The code given here divides the input data into a training set and a test set using a 50:50 split. The training set is used to build the decision tree, which is then evaluated using the test set. Once the decision tree has been generated a set of classification rules is extracted. The rules are ordered according to size of the antecedent with rules with the largest antecedent being listed first (i.e. the most specific riles). The classifier is applied to the test set by selecting the first rule that satisfies the antecedent of each test set example. The last rule in the classifier is the default rule.




2. DOWNLOADING THE SOFTWARE


The decision tree software comprises seven source files. These are provided from this WWW page together with three application classes. The source files are as follows:

  1. AssocRuleMining.java: Set of general ARM utility methods to allow: (i) data input and input error checking, (ii) data preprocessing, (iii) manipulation of records (e.g. operations such as subset, member, union etc.) and (iv) data and parameter output.
  2. DecisionTree.java: Generic Methods to build decision trees and generate a classifier from the result.
  3. DecisionTreeNode.java: Class defining a decision tree node.
  4. DecTreeInfoGain.java: Generates a decision tree using information gain as a the splitting criteria.
  5. DecTreeRandom.java: Generates a decision tree using most frequent attribute selection as a the splitting criteria.
  6. RuleNode.java: Class for storing binary tree of CRs (Classification Rules).

The decisionTreeNode and RuleNode classes are separate to the remaining classes which are arranged in a class hierarchy of the form illustrated below.

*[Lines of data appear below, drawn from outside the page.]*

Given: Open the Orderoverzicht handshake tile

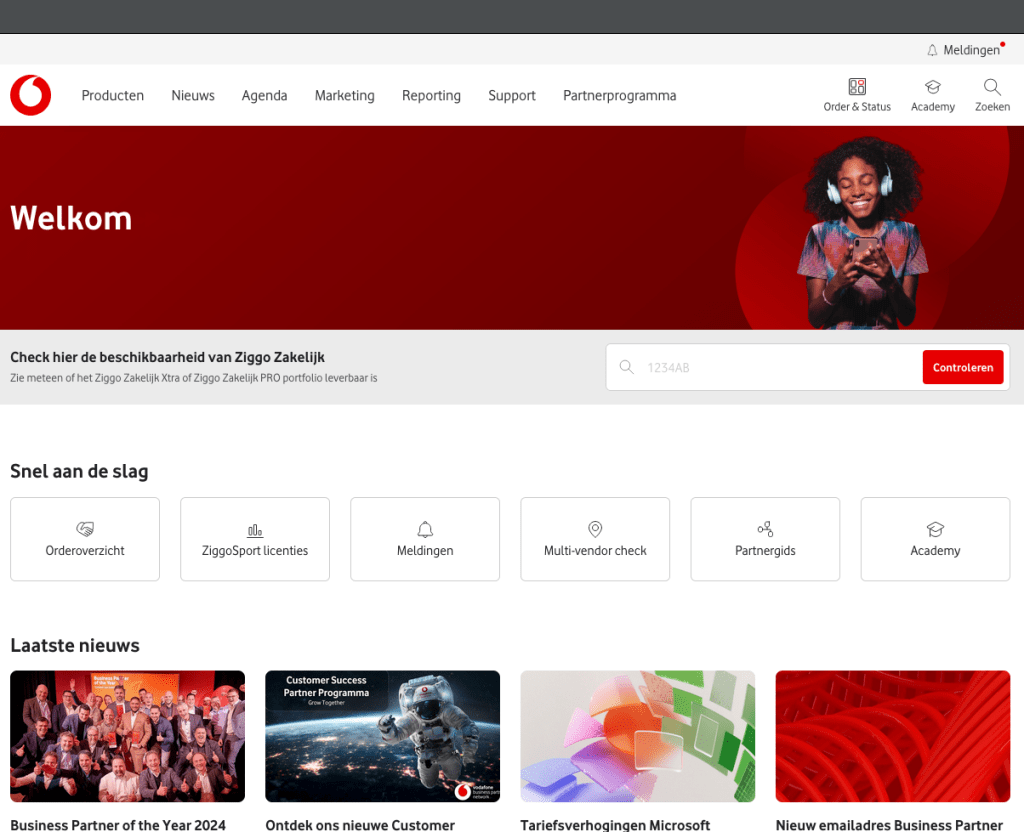Looking at the screenshot, I should [85, 539].
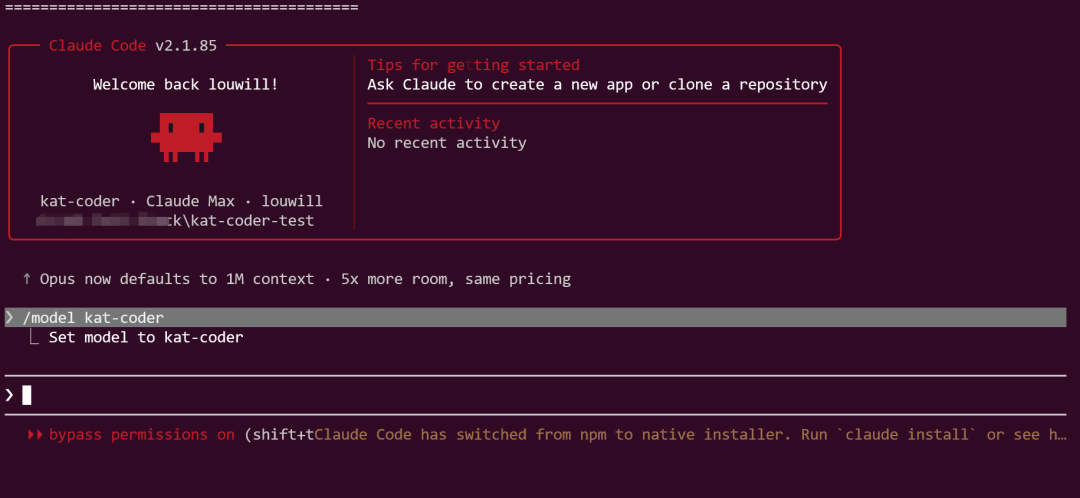Click the 'Tips for getting started' heading

473,66
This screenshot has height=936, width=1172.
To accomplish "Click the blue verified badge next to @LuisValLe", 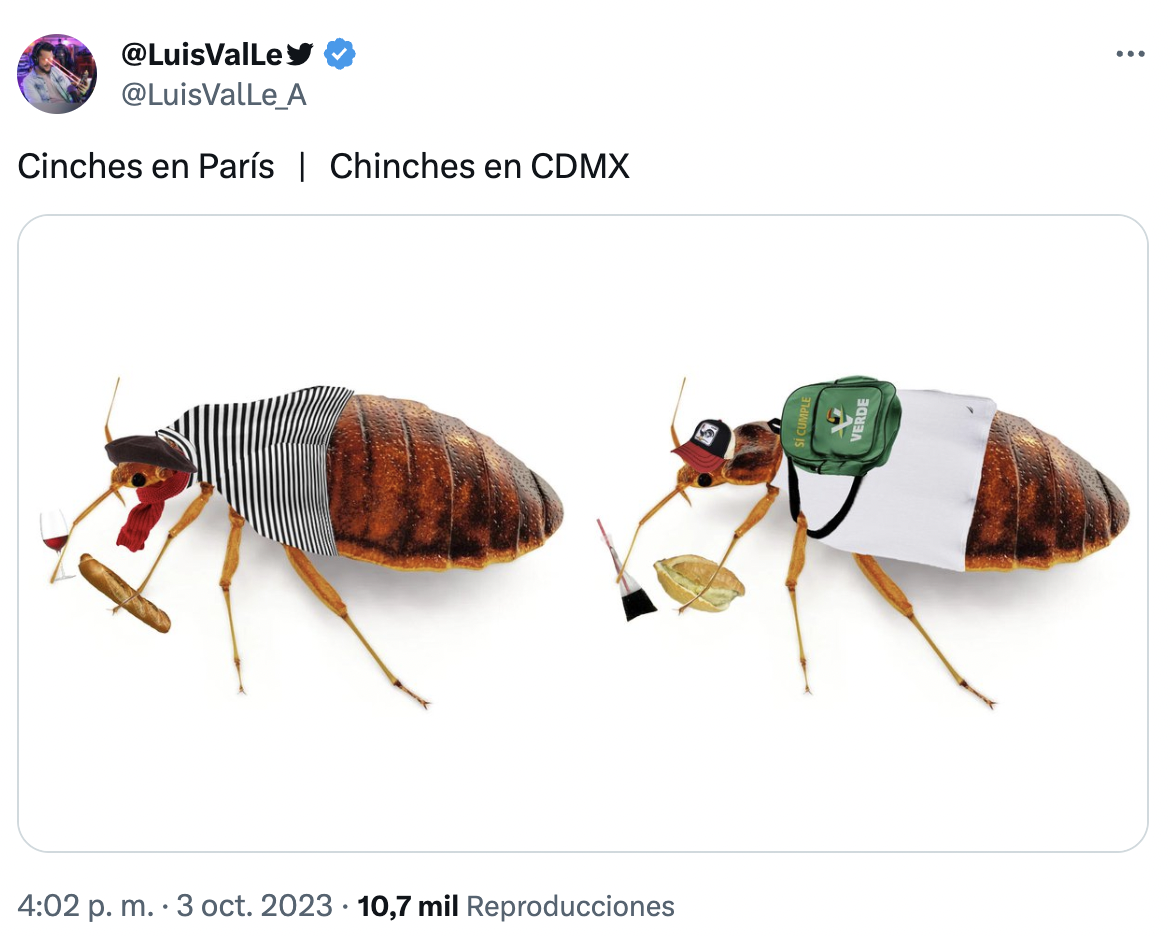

                AssocRuleMining
                      |
                 DecisionTree
                      |
       +--------------+---------------+
       |                              |
DecTreeInfoGain                 DecTreeRandom

The decision tree application classes included here are as follows:

  1. DecTreeRandomApp.java: decision tree application class using frequency of attribute occurance as the "splitting criteria" (so not really random!) and a 50:50 training-test set split.
  2. DecTreeInfoGainApp.java: decision tree application class using information gain as the "splitting criteria" and a 50:50 training-test set split.
  3. DecTreeRandomNoTestingApp.java: decision tree application class using frequency of attribute occurance as the "splitting criteria" (so not really random!) and the entire input as the training set.
  4. DecTreeInfoGainNoTestingApp.java: decision tree application class using information gain as the "splitting criteria" and the entire input as the training set.
  5. DecTreeRandom_2file_App.java: decision tree application class using frequency of attribute occurance as the "splitting criteria" and seperate training and test set files.
  6. DecTreeInfoGain_2file_App.java: decision tree application class using information gain as the "splitting criteria" and seperate training and test set files.
  7. DecTreeRandomApp10.java: decision tree application class using frequency of attribute occurance and Ten-fold Cross Validation (TCV).
  8. DecTreeInfoGainApp10.java: decision tree application class using information gain and Ten-fold Cross Validation (TCV).

2.1. Compiling

The decision tree software has been implemented in Java using the Java2 SDK (Software Development Kit) Version 1.5.0, which should therefore make it highly portable. The code does not require any special packages and thus can be compiled using the standard Java compiler:

javac *.java

2.2. Documentation

The code can be documented using Java Doc. First create a directory Documentation in which to place the resulting HTML pages and then type:

javadoc -d Documentation/ *.java

This will produce a hierarchy of WWW pages contained in the Document directory.




3. RUNNING THE SOFTWARE


When compiled the software can be invoked in the normal manner using the Java interpreter:

java APPLICATION_CLASS_FILE_NAME

If you are planning to process a very large data set it is a good idea to grab some extra memory. For example:

java -Xms600m -Xmx600m APPLICATION_CLASS_FILE_NAME

The input to the software, in all cases is a (space separated) binary valued data set R. The set R comprises a set of N records such that each record (r), in turn, comprises a set of attributes. Thus:

R  = {r | r = subset A}

Where A is the set of available attributes. The value D is then defined as:

D = |A|

We then say that a particular data set has D columns and N rows. A small example data sets might be as follows:

1 2 3 6
1 4 5 7
1 3 4 6
1 2 6
1 2 3 4 5 7

where, in this case, A = {1, 2, 3, 4, 5, 6, 7}. Note that attribute numbers are ordered sequentially commencing with the number 1 (the value 0 has a special meaning). The input file is included using a -F flag.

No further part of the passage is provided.